Task prompt
Each record that follows should be transcribed word for word.

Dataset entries
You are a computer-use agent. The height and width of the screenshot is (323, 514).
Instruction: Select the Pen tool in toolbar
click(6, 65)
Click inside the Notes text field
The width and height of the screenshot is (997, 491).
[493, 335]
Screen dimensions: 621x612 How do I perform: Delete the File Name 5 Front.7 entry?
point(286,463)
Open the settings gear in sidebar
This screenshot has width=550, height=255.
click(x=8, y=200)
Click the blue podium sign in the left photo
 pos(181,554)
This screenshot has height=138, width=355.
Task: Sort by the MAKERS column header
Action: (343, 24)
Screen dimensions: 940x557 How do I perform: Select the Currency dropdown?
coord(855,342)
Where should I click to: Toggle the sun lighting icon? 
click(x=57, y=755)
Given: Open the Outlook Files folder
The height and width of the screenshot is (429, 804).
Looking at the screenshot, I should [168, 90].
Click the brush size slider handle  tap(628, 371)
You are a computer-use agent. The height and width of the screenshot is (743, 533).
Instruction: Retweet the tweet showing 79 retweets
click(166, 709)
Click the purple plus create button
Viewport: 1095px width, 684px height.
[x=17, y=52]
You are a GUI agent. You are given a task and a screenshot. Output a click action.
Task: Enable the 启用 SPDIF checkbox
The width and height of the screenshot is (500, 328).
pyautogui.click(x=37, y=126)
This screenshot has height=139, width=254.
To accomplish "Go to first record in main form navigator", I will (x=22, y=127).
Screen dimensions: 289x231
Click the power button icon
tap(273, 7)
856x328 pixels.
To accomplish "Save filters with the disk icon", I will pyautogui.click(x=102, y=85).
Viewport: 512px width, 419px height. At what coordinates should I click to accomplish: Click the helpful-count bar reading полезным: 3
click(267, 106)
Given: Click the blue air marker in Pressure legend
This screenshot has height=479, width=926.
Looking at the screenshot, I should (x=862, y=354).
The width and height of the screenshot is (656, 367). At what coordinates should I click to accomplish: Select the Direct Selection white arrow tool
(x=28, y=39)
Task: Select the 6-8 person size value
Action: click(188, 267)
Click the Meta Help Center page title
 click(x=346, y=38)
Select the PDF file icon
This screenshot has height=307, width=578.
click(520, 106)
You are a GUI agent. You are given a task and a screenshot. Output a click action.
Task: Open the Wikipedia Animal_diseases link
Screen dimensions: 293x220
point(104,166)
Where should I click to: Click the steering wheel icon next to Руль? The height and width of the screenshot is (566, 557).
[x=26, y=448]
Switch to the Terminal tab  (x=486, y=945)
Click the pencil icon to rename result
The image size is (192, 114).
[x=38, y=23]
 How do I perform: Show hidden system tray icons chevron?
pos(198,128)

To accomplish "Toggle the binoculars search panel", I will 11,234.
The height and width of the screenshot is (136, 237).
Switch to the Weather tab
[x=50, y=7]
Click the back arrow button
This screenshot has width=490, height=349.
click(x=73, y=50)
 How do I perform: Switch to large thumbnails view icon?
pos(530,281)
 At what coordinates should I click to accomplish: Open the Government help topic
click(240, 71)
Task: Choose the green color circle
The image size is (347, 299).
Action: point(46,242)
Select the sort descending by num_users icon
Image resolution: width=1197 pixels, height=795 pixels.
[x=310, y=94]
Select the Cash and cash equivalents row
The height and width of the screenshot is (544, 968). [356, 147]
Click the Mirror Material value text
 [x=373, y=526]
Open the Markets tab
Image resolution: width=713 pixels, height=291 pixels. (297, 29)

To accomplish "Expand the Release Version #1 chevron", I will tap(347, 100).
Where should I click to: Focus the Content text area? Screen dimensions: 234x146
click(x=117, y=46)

Your response
You are a computer-use agent. The height and width of the screenshot is (323, 514).
Instruction: Select the Pen tool in toolbar
click(6, 65)
Click inside the Notes text field
The width and height of the screenshot is (997, 491).
[493, 335]
Screen dimensions: 621x612 How do I perform: Delete the File Name 5 Front.7 entry?
point(286,463)
Open the settings gear in sidebar
This screenshot has width=550, height=255.
click(x=8, y=200)
Click the blue podium sign in the left photo
 pos(181,554)
This screenshot has height=138, width=355.
Task: Sort by the MAKERS column header
Action: (343, 24)
Screen dimensions: 940x557 How do I perform: Select the Currency dropdown?
coord(855,342)
Where should I click to: Toggle the sun lighting icon? 
click(x=57, y=755)
Given: Open the Outlook Files folder
The height and width of the screenshot is (429, 804).
Looking at the screenshot, I should [168, 90].
Click the brush size slider handle  tap(628, 371)
You are a computer-use agent. The height and width of the screenshot is (743, 533).
Instruction: Retweet the tweet showing 79 retweets
click(166, 709)
Click the purple plus create button
Viewport: 1095px width, 684px height.
[x=17, y=52]
You are a GUI agent. You are given a task and a screenshot. Output a click action.
Task: Enable the 启用 SPDIF checkbox
The width and height of the screenshot is (500, 328).
pyautogui.click(x=37, y=126)
This screenshot has height=139, width=254.
To accomplish "Go to first record in main form navigator", I will (x=22, y=127).
Screen dimensions: 289x231
Click the power button icon
tap(273, 7)
856x328 pixels.
To accomplish "Save filters with the disk icon", I will pyautogui.click(x=102, y=85).
Viewport: 512px width, 419px height. At what coordinates should I click to accomplish: Click the helpful-count bar reading полезным: 3
click(267, 106)
Given: Click the blue air marker in Pressure legend
This screenshot has height=479, width=926.
Looking at the screenshot, I should (x=862, y=354).
The width and height of the screenshot is (656, 367). At what coordinates should I click to accomplish: Select the Direct Selection white arrow tool
(x=28, y=39)
Task: Select the 6-8 person size value
Action: click(188, 267)
Click the Meta Help Center page title
 click(x=346, y=38)
Select the PDF file icon
This screenshot has height=307, width=578.
click(520, 106)
You are a GUI agent. You are given a task and a screenshot. Output a click action.
Task: Open the Wikipedia Animal_diseases link
Screen dimensions: 293x220
point(104,166)
Where should I click to: Click the steering wheel icon next to Руль? The height and width of the screenshot is (566, 557).
[x=26, y=448]
Switch to the Terminal tab  (x=486, y=945)
Click the pencil icon to rename result
The image size is (192, 114).
[x=38, y=23]
 How do I perform: Show hidden system tray icons chevron?
pos(198,128)

To accomplish "Toggle the binoculars search panel", I will 11,234.
The height and width of the screenshot is (136, 237).
Switch to the Weather tab
[x=50, y=7]
Click the back arrow button
This screenshot has width=490, height=349.
click(x=73, y=50)
 How do I perform: Switch to large thumbnails view icon?
pos(530,281)
 At what coordinates should I click to accomplish: Open the Government help topic
click(240, 71)
Task: Choose the green color circle
The image size is (347, 299).
Action: point(46,242)
Select the sort descending by num_users icon
Image resolution: width=1197 pixels, height=795 pixels.
[x=310, y=94]
Select the Cash and cash equivalents row
The height and width of the screenshot is (544, 968). [356, 147]
Click the Mirror Material value text
 [x=373, y=526]
Open the Markets tab
Image resolution: width=713 pixels, height=291 pixels. (297, 29)

To accomplish "Expand the Release Version #1 chevron", I will tap(347, 100).
Where should I click to: Focus the Content text area? Screen dimensions: 234x146
click(x=117, y=46)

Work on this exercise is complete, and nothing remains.